19. Sustain Meditation for Mental Health

Continue meditation practices long-term, as it can lead to sustained reductions in depression and improved mental health, especially for individuals with a history of early adversity.

20. Mindfulness During Pregnancy

Engage in mindfulness training during pregnancy (e.g., weekly classes, daily check-ins, slow breathing, mind-body movement) to improve maternal insulin sensitivity and mental health, and promote healthier stress responses and reduced obesity in offspring.

21. Distinguish Emotional from Hunger

Before eating, perform a mindful check-in to label your emotions and rate your hunger (1-10), helping to discern if you are truly hungry or eating due to emotions like boredom.

22. Practice Mindful Eating

If prone to compulsive eating, practice mindful eating by checking in with hunger, slowing down, and increasing body awareness to improve insulin sensitivity, glucose regulation, and long-term weight management.

23. Use HIIT to Reduce Cravings

Engage in high-intensity interval training (HIIT) or other short-term physical stressors to metabolize stress in the body, which can help break the compulsive eating cycle and reduce cravings.

24. Surf the Urge

When experiencing a craving (e.g., for sugary drinks), observe the craving pass without immediately consuming, understanding that the urge will subside over time with practice.

25. Establish Food-Safe Environments

Remove tempting foods like soda from your home and workplace to create environments that do not trigger cravings and compulsive eating, making it easier to avoid unhealthy choices.

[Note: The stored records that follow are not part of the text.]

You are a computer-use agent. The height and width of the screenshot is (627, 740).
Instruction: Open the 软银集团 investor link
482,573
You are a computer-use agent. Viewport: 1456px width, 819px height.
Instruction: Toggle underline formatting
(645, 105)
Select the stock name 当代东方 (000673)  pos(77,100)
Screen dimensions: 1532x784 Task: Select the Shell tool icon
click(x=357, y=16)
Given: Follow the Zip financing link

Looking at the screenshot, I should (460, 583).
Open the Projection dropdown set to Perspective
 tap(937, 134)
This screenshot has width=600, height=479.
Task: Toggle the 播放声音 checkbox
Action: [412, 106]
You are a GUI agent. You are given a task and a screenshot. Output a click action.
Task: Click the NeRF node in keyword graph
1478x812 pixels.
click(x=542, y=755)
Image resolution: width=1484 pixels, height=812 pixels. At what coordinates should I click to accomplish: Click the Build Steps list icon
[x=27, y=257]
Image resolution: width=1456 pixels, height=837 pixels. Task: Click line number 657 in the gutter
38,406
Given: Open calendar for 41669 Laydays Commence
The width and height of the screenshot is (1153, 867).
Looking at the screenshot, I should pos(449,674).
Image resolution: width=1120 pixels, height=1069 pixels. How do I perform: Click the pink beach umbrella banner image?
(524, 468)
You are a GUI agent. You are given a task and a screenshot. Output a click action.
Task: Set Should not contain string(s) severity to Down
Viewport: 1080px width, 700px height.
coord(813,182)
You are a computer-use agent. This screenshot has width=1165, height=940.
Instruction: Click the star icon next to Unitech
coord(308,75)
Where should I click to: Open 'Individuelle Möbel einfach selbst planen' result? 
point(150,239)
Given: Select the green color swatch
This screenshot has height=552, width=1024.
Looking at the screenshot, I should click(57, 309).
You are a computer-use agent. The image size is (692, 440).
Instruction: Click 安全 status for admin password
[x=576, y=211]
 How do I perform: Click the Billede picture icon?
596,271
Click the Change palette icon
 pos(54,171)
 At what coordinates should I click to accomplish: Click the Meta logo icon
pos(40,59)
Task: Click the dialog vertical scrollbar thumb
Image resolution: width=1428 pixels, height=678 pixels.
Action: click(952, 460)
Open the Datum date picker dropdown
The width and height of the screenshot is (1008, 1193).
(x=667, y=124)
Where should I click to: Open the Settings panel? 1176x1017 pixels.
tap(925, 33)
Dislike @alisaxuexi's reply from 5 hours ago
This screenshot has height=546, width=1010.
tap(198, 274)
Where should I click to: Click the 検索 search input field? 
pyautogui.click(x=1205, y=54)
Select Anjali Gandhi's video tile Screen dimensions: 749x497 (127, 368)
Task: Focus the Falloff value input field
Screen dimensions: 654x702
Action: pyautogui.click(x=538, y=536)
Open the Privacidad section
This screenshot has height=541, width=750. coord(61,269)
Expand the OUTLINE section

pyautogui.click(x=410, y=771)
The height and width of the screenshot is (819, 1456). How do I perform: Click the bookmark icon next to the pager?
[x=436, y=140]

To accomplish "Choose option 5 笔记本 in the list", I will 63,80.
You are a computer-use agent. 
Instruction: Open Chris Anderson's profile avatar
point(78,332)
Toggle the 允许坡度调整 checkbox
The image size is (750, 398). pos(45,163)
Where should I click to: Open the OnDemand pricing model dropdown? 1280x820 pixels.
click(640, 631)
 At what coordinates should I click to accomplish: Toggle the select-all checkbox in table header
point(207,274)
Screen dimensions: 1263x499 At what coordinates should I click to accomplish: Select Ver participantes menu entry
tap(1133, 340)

26. Mindfully Taste Processed Foods

Eat highly processed or ‘junk’ food very slowly and mindfully to experience its actual taste and texture, often revealing it to be less satisfying than anticipated and reducing its perceived reward.

27. Savor Small Food Portions

Practice savoring small amounts of truly rewarding foods, like good chocolate, by eating slowly to fully enjoy the experience without needing to feel full or binge.

28. Leverage Dissonance Against Marketing

Understand how the food industry manipulates desires and designs addictive foods to reduce reward drive and compulsive eating, fostering a sense of rebellion against unhealthy choices.

29. Ensure Electrolyte Hydration

Drink one packet of Element in 16-32 ounces of water first thing in the morning and during physical exercise to ensure adequate hydration and electrolytes for optimal brain and body function and to prevent diminished cognitive and physical performance.

30. Use NSDR for Energy

Engage in yoga nidra or non-sleep deep rest (NSDR) for even 10-minute sessions to greatly restore levels of cognitive and physical energy.